Auricular acupuncture therapy will be available to prostate cancer patients under the care of Maidstone and Tunbridge Wells NHS Trust, as of next month (April).

The therapy, which involves placing five small needles in the ear, is primarily aimed at those receiving hormone therapy as it may help some patients cope with the side effects of their treatment such as hot flushes, anxiety, stress, sleeplessness and generally feeling unwell.

Urology Cancer Support Workers Andrea Dennis and Emma Carroll, who have both been trained in ear acupuncture by the National Acupuncture Detoxification Association (NADA), volunteered to run the clinics which have received funding from Prostate Cancer UK.

Although the clinics are not expected to start until Easter, the announcement has been made to coincide with Prostate Cancer Awareness Month which runs throughout March.

To mark the event, Andrea and Emma will be hosting a stall, along with Prostate Cancer UK volunteer Terry Potter – who is a survivor of prostate cancer, in main reception at Maidstone Hospital on Tuesday 10 March from 10am to 4pm. They will also be in the entrance area of Tunbridge Wells Hospital on Wednesday 11 March between 10am and 4pm.

Visitors will be able to take away information leaflets, ask Terry about his own experiences of prostate cancer and speak to Andrea and Emma and members of the Clinical Nurse Specialist Team about the forthcoming acupuncture therapy clinics which Oncologists and the Clinical Nurse Specialist Team will be able to refer suitable patients to.

The acupuncture therapy clinics will be held every Monday between 3pm and 4.30pm in the Infusion Suite on Peale Ward located on Level 1 in the Green Zone at Maidstone Hospital and every Wednesday between 6pm and 7.30pm in the Plaster Suite located in Outpatients Zone 2 at Tunbridge Wells Hospital.

Patients are asked to commit to one hour per week for a total of six weeks in order to complete the therapy course.

Andrea Dennis said: “The acupuncture therapy clinics are a complementary service for patients in addition to their mainstream treatment.

“For some patients they may notice a general improvement in both physical and emotional well-being because acupuncture may help reduce the side effects of their treatment.
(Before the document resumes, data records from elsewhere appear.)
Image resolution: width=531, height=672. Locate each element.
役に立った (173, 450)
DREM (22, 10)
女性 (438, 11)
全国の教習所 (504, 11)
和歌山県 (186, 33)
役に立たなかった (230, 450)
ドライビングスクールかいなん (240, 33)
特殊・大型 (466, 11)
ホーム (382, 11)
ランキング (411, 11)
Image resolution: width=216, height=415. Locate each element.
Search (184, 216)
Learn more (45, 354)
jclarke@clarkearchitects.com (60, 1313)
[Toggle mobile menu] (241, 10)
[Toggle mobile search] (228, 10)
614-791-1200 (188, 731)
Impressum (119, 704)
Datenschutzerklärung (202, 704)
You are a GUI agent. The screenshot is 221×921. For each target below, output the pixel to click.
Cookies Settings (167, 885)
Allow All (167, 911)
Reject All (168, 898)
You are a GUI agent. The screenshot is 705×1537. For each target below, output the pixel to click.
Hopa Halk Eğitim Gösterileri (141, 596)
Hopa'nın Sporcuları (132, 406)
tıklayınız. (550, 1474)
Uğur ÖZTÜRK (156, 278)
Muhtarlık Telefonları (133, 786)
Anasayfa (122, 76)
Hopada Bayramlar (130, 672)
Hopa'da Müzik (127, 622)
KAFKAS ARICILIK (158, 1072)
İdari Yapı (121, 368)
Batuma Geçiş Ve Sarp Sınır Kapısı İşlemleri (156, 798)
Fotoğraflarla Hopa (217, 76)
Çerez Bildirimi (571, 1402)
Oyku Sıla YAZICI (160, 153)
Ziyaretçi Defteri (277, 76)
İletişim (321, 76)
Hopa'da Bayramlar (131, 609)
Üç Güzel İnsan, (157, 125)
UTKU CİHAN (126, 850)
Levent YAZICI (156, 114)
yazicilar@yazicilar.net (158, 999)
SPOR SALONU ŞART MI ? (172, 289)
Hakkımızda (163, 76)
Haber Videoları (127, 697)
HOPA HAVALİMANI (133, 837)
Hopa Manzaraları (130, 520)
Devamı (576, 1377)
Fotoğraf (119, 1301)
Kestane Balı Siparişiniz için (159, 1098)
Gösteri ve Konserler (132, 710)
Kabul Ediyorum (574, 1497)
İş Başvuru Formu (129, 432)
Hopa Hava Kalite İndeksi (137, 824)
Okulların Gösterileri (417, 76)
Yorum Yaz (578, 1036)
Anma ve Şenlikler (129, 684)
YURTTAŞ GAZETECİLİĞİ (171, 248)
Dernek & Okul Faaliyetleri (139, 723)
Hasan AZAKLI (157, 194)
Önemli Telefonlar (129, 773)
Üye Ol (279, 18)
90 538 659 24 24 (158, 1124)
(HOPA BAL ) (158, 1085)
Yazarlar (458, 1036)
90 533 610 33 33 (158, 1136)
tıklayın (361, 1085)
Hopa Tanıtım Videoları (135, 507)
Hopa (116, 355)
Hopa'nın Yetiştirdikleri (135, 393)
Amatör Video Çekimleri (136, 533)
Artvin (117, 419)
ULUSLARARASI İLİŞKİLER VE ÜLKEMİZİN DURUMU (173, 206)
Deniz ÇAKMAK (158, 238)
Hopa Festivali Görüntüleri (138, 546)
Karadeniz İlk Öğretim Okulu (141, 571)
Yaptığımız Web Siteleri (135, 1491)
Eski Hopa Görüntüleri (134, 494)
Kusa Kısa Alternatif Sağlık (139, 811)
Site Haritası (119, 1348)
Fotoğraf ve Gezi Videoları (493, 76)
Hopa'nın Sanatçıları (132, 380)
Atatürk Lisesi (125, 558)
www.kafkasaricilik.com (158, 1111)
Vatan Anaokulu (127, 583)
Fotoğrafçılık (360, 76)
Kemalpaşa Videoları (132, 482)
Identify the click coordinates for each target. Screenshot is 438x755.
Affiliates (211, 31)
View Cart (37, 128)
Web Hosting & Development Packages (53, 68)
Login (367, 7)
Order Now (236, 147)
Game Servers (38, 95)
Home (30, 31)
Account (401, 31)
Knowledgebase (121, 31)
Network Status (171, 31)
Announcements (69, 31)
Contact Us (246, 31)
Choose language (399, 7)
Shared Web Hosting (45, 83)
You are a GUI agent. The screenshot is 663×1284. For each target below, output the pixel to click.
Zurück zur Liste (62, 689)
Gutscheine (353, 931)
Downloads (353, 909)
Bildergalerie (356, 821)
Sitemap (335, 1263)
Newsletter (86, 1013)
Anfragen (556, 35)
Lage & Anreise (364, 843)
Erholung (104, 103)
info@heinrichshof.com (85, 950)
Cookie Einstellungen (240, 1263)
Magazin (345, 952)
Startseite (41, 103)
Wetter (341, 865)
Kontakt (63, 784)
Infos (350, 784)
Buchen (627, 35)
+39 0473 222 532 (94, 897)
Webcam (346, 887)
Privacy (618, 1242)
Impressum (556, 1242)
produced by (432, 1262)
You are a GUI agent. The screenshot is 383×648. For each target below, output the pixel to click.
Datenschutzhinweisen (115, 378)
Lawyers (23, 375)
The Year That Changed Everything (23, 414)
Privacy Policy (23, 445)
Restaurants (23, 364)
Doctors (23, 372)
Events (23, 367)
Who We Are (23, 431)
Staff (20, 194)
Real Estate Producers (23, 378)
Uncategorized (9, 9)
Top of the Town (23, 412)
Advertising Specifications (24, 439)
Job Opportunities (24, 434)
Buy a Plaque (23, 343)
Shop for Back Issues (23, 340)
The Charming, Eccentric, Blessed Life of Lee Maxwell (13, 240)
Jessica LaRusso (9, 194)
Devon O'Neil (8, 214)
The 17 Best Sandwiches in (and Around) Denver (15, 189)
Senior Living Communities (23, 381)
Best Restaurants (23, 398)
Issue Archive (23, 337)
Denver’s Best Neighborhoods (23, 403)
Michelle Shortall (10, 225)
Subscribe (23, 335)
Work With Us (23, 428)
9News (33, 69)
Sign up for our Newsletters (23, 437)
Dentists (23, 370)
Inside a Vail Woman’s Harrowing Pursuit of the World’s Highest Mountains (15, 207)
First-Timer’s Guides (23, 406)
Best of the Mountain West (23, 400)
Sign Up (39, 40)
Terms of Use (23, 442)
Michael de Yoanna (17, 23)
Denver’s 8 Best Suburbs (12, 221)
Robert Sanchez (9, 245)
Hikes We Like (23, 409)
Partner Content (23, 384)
“As the therapy is set in a group environment, with a maximum of 10 patients in the room at any one time, we hope it will help patients to feel that they are not alone and to find support from their peers. An important part of the session is sitting quietly for about 40 minutes, something very few people do these days, and this alone will help anyone who maybe suffering with stress.”

Offering acupuncture therapy to cancer patients isn’t new for the Trust. In 2016 its Breast Cancer Team opened an acupuncture clinic at the Kent Oncology Centre at Maidstone Hospital in memory of Susan Murray, a former patient who died in June 2015.

Emma Carroll added: “Those clinics have been very successful and popular with patients so we’re really just duplicating what’s already in place as prostate cancer patients suffer similar aside-effects to those receiving treatment for breast cancer.”